Reproduce the whole forum thread below about being unable to restore 8.2.5, word for word and line for line.

Text block ::
---*---

Обсуждение: unable to restore 8.2.5

Поиск
Список
Период
Сортировка

unable to restore 8.2.5

От
Tore Halset
Дата:
Hello.

I am having some trouble restoring a dump from the production system
over to a test system. Both servers are 8.2.5 and both use UTF-8. The
vrc_error table have ~36 mill rows on the production system, but none
of those are restored to the test system.

pg_restore: [archiver (db)] Error from TOC entry 1665; 0 333256 TABLE
DATA vrc_error primar
pg_restore: [archiver (db)] COPY failed: ERROR:  invalid byte sequence
for encoding "UTF8": 0x81
HINT:  This error can also happen if the byte sequence does not match
the encoding expected by the server, which is controlled by
"client_encoding".

---*---

Dataset content ::
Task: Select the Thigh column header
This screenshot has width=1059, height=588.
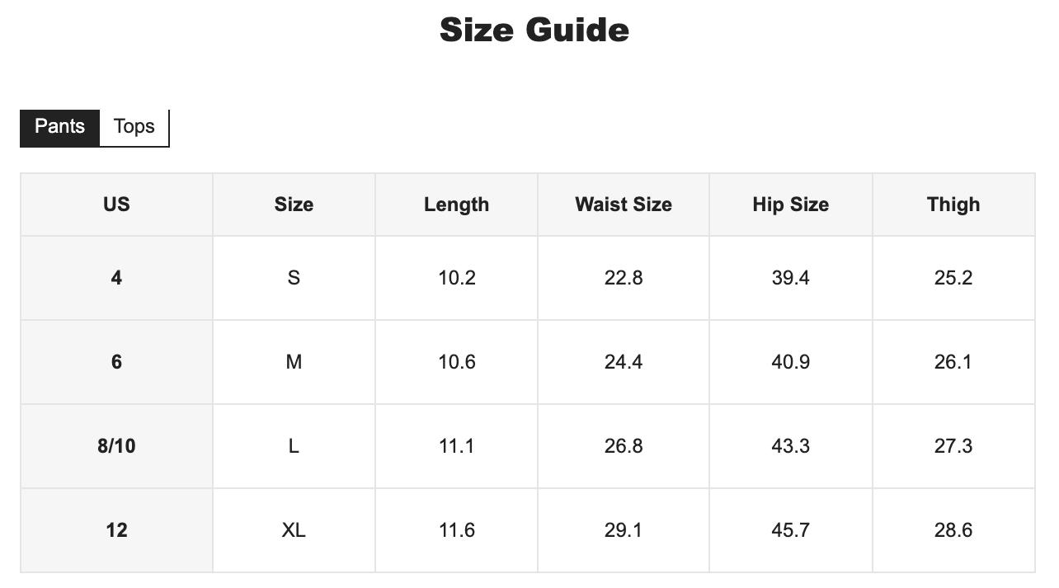Action: (953, 205)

---*---

Response ::
Обсуждение: unable to restore 8.2.5

Поиск
Список
Период
Сортировка

unable to restore 8.2.5

От
Tore Halset
Дата:
Hello.

I am having some trouble restoring a dump from the production system
over to a test system. Both servers are 8.2.5 and both use UTF-8. The
vrc_error table have ~36 mill rows on the production system, but none
of those are restored to the test system.

pg_restore: [archiver (db)] Error from TOC entry 1665; 0 333256 TABLE
DATA vrc_error primar
pg_restore: [archiver (db)] COPY failed: ERROR:  invalid byte sequence
for encoding "UTF8": 0x81
HINT:  This error can also happen if the byte sequence does not match
the encoding expected by the server, which is controlled by
"client_encoding".